Networks are meant to be distributed, though they don’t have to be, and will automatically rebalance shards across clusters. Each cluster will try to process an equal number of shards, so it’s a good idea to make sure each cluster has equivalent resources e.g. clusters should have similar memory and CPU available. Networks will automatically pick up new shards as splits or merges happen.
Multiple networks can independently process the same stream as long as the stream has enough capacity. In this case, you should be sure to give each set of processors a unique table flag.
KCL uses Amazon Dynamo DB in order to maintain its state. So, here a kinesis consumer fetches events from the stream in order of sequence numbers (assigned by Kinesis in ascending order) and thereby maintaining state on Dynamo DB in order to make sure that (i) no two consumers are listening on the same shard (ii) events do not get processed twice. As shown in figure 3.0:
The only problem that remained to solve was to deduplicate events. From Amazon’s documentation on the issue there can be two reasons for duplicates:
- Producer Retries: One of the unexpected reasons can be network-related timeout after it makes a call to PutRecord
- Consumer Retries: Consumer retries happen when record processors restart. Record processors for the same shard restart in the following cases:
- A worker terminates unexpectedly
- Worker instances are added or removed
- The application is deployed
- Shards are merged or split
In order to cater to this problem, we started appending a UUID to every event. Processors used Memcached nodes on an Amazon ElastiCache cluster to deduplicate events using these UUIDs.
Currently, the customer did not have a need to dynamically scale their Kinesis stream to match demand. This is sufficient for many IoT vendors since their devices are always sending data. We sketched out an architecture to support dynamic scaling up of the instances by detecting shards with high amount of traffic and splitting them. As our customer’s needs change we may implement these changes.
If We Did It Again
At the time we did this project, support for Kinesis streams in AWS Lambda was not in general availability. If we were to do it again, we would have changed the setup to use AWS Lambda instead of using our EC2 instances for the consumers. This would have simplified some of the work on our end.
The End Result
Our client was plagued with many reliability issues with their old setup. By using Kinesis we were able to work through many of the reliability issues they had. They still had some issues with other aspects of the application that they wanted to address, but at Flux7 we strive to limit ourselves only to projects where we can provide an excellent experience to our customers and we did not believe we’d be able to do that in this case so we turned down the project. We did provide them with DevOps and distributed systems guidance to enable them to fix the issues themselves.
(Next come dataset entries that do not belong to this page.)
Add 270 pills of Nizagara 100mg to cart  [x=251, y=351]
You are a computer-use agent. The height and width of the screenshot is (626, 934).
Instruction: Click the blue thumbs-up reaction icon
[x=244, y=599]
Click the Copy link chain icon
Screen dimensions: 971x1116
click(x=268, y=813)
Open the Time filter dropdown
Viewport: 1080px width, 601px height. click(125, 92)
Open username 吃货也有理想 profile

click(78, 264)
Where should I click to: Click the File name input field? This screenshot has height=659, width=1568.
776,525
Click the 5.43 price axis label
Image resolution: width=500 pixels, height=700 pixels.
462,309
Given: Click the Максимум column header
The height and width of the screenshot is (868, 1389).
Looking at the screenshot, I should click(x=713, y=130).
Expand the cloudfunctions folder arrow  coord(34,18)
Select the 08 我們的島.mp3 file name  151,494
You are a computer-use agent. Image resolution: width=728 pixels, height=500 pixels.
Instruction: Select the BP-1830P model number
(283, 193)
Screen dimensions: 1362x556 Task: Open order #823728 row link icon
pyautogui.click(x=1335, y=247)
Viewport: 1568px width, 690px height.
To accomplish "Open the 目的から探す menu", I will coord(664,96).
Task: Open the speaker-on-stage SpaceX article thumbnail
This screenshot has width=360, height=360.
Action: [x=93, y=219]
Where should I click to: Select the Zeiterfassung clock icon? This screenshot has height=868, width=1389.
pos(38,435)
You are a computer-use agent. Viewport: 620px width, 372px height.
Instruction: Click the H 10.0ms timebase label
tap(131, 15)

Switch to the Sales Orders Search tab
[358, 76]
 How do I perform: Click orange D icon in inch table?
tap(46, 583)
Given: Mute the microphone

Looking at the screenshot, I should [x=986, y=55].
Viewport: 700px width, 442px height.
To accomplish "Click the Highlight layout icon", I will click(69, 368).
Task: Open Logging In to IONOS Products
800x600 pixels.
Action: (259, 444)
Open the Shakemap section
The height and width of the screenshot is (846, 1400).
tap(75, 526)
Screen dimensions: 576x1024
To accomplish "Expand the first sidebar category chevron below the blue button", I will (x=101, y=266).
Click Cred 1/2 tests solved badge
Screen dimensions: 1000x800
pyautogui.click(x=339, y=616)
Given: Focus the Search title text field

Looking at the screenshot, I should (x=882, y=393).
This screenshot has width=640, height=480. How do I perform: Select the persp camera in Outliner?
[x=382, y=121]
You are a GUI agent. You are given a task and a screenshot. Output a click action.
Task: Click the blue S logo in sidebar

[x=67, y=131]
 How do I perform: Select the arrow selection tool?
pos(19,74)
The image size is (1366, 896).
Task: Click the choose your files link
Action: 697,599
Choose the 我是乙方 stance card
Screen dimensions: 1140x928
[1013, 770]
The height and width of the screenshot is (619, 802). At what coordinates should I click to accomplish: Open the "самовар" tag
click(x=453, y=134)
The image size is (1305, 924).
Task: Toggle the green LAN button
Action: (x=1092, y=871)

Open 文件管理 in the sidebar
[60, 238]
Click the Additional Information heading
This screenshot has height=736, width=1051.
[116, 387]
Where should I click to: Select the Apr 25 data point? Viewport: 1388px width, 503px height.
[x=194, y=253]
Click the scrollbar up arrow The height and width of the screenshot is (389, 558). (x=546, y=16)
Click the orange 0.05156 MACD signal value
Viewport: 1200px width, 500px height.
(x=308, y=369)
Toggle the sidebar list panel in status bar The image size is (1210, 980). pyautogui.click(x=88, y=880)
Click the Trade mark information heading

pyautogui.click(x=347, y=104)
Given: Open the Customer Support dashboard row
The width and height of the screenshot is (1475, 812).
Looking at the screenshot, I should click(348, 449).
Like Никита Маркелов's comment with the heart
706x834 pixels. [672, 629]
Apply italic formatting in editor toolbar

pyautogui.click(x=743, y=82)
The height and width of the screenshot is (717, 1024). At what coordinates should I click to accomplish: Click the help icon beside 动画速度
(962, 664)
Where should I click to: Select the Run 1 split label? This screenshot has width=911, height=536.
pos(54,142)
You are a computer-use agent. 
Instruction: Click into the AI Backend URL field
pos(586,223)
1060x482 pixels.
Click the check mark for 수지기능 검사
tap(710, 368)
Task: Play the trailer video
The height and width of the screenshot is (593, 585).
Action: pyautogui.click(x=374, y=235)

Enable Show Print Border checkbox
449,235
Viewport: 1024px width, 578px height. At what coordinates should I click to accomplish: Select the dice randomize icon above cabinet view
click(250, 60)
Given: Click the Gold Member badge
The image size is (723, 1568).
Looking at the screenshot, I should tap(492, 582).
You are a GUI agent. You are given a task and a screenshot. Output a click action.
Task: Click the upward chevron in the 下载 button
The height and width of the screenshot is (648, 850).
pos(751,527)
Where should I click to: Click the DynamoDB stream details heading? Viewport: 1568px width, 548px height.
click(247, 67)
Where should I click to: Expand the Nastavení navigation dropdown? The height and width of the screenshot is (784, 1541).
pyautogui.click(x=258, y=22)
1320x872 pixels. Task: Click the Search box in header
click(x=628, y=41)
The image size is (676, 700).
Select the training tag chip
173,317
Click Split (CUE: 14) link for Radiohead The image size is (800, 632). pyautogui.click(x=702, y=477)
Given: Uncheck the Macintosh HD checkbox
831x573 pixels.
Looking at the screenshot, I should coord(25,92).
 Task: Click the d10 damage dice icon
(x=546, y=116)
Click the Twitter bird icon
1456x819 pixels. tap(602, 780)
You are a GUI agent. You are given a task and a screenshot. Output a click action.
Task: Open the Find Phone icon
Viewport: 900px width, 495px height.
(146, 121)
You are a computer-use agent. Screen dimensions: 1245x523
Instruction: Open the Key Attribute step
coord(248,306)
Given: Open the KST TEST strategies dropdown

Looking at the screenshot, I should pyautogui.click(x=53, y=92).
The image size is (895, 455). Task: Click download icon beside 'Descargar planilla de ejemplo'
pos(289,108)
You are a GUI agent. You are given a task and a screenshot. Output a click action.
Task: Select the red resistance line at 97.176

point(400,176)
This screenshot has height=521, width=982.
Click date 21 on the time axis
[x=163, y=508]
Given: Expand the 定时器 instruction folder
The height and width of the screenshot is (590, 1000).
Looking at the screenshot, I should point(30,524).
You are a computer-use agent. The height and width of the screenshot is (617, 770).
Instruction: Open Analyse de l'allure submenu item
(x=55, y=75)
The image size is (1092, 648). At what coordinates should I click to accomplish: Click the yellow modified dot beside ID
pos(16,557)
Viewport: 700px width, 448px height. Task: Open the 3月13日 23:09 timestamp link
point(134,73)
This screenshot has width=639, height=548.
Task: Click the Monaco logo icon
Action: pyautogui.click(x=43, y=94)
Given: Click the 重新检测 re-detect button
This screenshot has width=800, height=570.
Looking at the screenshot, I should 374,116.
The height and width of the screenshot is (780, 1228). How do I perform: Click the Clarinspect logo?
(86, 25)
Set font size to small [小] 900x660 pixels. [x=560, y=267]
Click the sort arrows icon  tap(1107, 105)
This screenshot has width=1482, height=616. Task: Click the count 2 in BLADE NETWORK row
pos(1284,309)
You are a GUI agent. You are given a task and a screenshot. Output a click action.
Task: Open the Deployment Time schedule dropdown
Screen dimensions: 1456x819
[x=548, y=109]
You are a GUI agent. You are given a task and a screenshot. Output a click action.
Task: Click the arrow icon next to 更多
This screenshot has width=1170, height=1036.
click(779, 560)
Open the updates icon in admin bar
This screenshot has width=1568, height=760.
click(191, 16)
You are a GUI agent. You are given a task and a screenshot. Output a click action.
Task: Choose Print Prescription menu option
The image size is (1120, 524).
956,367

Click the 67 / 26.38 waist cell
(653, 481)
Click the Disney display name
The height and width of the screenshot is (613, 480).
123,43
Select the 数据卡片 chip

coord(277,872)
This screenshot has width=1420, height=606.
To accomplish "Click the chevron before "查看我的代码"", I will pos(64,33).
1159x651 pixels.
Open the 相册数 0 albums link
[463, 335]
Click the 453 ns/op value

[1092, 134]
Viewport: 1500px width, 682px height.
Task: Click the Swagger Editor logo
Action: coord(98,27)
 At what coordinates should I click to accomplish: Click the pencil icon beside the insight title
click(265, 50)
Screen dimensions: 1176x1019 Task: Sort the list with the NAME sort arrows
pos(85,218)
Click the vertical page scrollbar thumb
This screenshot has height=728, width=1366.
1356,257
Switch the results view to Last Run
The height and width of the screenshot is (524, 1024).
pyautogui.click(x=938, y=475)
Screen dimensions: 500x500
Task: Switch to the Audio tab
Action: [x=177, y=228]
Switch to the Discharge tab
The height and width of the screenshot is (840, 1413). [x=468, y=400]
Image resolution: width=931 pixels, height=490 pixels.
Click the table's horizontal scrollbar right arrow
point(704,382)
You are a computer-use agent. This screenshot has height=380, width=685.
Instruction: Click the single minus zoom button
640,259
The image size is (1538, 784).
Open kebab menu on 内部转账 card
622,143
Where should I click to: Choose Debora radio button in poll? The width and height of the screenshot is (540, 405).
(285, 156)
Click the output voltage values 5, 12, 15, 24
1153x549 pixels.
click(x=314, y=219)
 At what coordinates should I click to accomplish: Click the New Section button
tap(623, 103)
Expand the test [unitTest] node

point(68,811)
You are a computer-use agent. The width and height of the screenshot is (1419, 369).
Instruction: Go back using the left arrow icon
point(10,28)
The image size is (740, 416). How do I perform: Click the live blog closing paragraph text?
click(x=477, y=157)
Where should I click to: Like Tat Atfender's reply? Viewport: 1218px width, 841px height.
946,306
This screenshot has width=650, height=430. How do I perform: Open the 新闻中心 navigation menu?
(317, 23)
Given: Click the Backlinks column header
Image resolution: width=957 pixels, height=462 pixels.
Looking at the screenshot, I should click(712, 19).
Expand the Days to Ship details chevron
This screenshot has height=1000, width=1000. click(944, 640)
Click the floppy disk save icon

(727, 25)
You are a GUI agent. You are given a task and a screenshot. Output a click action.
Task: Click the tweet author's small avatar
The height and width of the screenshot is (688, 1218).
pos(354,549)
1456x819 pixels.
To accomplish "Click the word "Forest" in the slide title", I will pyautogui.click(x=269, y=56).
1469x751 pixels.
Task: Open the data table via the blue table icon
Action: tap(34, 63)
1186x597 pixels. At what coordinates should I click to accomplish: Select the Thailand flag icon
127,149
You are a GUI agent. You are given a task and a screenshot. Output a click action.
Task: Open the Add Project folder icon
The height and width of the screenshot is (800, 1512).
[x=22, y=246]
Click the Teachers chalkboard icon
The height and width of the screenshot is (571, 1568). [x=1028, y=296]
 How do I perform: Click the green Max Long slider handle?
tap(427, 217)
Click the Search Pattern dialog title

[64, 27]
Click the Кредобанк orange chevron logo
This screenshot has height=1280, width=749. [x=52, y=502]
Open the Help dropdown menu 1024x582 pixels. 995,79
The Kinesis setup performed admirably, and while it is true that the same result could have been obtained by using SQS, RabbitMQ or several other platforms, each of these platforms would have required a significant amount of development work. This would have been extremely burdensome for our client that is a small startup. SO, using Kinesis they were able to get a more stable solution at a lower cost.
Post Date: 04/29/2015